▶ Task description: This task calls for copying each line below that contains "computer".

(Stored items)
──────

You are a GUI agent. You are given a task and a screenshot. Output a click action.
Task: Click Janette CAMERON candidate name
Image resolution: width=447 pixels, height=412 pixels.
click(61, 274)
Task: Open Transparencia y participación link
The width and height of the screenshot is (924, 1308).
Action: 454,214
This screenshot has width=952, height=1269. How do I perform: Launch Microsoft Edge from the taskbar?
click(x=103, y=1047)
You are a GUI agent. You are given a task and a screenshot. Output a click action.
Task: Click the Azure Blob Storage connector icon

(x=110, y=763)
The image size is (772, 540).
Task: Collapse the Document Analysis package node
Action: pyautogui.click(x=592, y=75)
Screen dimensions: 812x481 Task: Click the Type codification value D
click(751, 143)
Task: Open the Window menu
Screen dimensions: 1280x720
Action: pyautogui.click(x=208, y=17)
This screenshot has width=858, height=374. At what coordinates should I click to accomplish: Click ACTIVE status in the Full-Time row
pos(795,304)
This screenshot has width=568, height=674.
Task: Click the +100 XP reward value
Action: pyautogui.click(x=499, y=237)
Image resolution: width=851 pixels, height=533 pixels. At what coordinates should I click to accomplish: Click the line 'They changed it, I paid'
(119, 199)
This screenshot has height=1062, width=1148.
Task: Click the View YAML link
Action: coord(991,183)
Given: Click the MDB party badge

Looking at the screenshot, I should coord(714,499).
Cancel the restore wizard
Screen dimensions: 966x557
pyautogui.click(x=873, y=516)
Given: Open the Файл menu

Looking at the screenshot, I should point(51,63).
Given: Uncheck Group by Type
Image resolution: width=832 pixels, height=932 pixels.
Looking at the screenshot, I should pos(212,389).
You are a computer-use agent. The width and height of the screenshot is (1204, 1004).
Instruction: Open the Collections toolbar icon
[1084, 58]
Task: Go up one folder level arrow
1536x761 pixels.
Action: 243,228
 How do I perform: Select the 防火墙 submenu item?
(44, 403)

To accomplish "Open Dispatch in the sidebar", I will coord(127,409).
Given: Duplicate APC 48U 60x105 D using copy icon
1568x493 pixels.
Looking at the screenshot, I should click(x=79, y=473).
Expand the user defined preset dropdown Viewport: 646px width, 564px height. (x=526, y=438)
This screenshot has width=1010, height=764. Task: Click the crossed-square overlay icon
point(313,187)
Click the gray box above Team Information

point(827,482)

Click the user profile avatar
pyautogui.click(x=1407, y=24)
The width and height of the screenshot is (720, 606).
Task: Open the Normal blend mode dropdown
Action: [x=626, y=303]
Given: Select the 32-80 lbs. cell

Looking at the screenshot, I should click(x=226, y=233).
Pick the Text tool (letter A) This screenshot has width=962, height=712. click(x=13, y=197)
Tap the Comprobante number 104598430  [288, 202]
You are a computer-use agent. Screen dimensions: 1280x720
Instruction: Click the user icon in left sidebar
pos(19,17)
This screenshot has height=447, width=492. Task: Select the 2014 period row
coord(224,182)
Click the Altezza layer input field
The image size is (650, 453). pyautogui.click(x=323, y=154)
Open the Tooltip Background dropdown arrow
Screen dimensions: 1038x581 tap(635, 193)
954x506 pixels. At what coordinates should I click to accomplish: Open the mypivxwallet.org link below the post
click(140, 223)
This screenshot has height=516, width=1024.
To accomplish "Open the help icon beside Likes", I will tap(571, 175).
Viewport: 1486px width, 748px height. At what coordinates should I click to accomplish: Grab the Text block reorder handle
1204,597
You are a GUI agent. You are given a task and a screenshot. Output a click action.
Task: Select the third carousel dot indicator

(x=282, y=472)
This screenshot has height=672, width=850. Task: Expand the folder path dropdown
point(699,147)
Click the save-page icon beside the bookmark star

──────

▶ Written response:
You are a computer-use agent. The width and height of the screenshot is (1204, 1004).
You are a computer-use agent. Screen dimensions: 1280x720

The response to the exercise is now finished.